Quoted By:
The Union Party, and much of the Republic’s more jingoistic population, already had an answer they wanted. The upcoming 1920 Summer Report wasn’t meant to sway them, but the members of the minority party coalitions. A rather hefty majority vote was necessary for any declarations of armed conflict, after all, and the Union Party was not so powerful as to decide that out of turn, even if they themselves were still in debate not about whether there would be a war, but what the goals of such a thing would be. Goals that would be defined by you and your office.
Firstly, you read through an assessment of Holherezh- the country that any interventions would be taking place in, as it directly bordered Trelan. No matter what, if there was a war, it would go through this neighbor.
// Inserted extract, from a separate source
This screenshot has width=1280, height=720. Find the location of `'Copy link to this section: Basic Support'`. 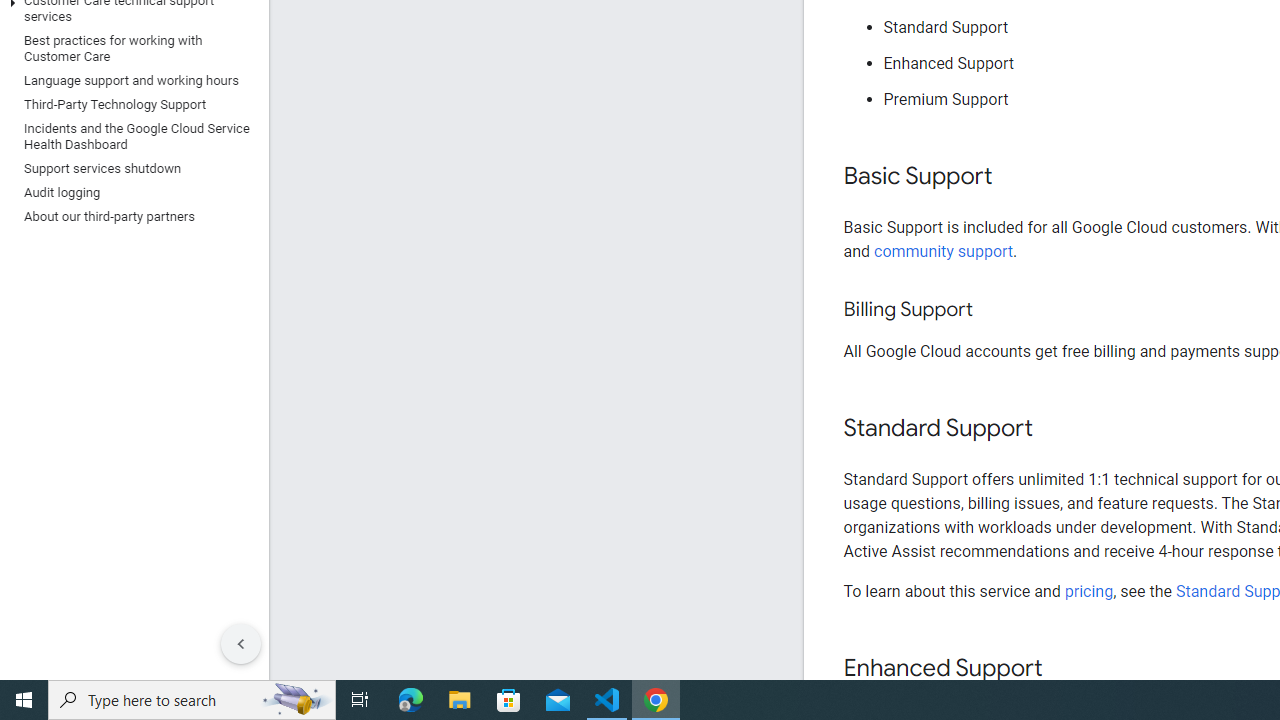

'Copy link to this section: Basic Support' is located at coordinates (1012, 176).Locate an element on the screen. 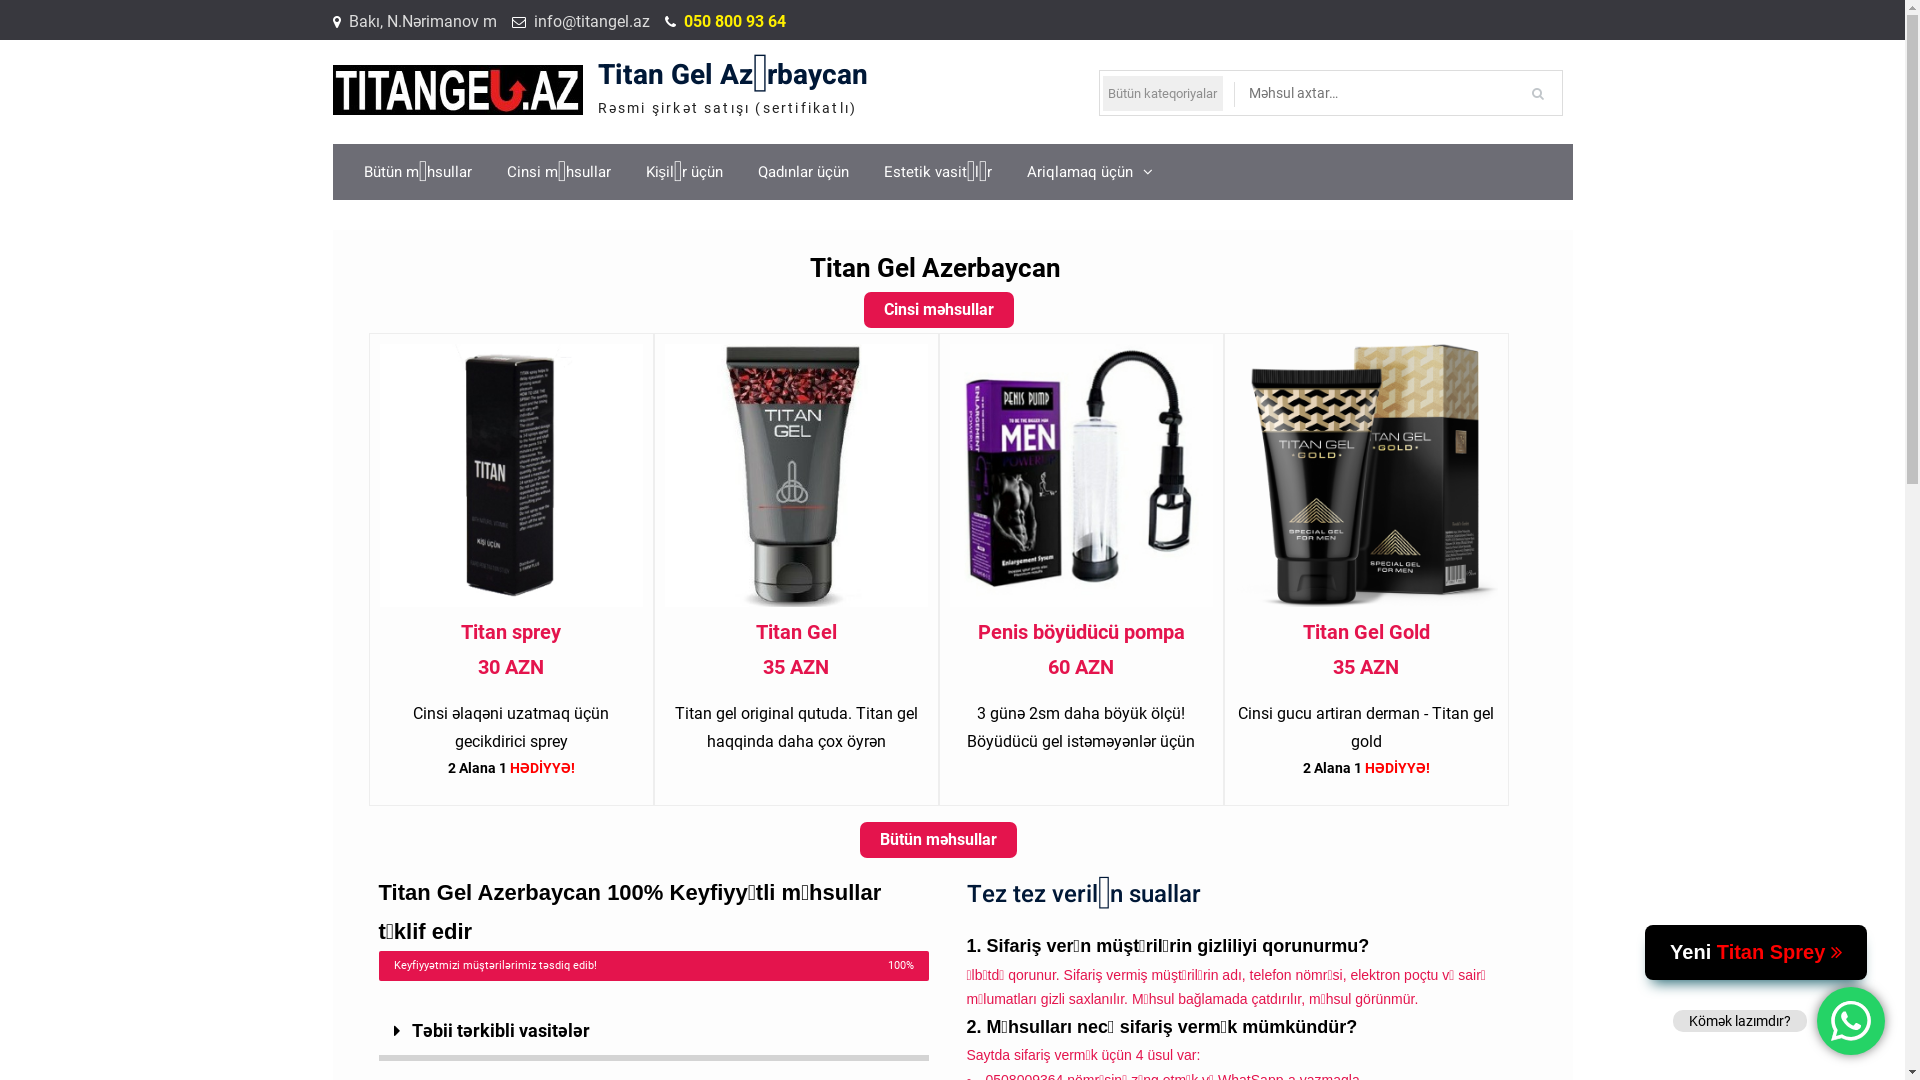  'info@titangel.az' is located at coordinates (590, 22).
Holherezh was not a rich country, or possessed of a flourishing culture or intellectual influence beyond its place in the world. Its people were farmers and ranchers, who grew beets and greens and roots. The notable outlier crop being a strange sort of plant called a Cow Poppy, an ancient bulbous-bottomed cultivar that grew more strongly than its typical cousin, though was grown for the same secretion. Its trade was in cattle and opium, in iron and coal, though most of it went elsewhere as its own industrial capabilities were small. The Holherezhi people were a culture either raised to the saddle or tied to the land, the two castes no longer legally officiated but still deeply culturally bound. The ranchers and horsefolk made up the more prestigious, martial class, and to be a grown adult amongst them meant to take from another whether one was a man or woman, so raiding and looting was common both within and on the edges of the country. Great pride was taken in multicolored alternating bands of beads and knit weavings, each material and color a separate accomplishment of pillage or triumph, the best amongst them striped like tigers. Their internal relations were fractious and competitive, but the bluster and brawling hid deeper connections amongst blood and clan, where newcomers were readily accepted, but few thought of, or were even allowed, to leave. A fierce people, that the Nief’yem looked down upon seeing them as unexceptional from other Pohja, but at least Trelan’s contempt for them was rooted in wrongs committed over centuries by their wanton culture.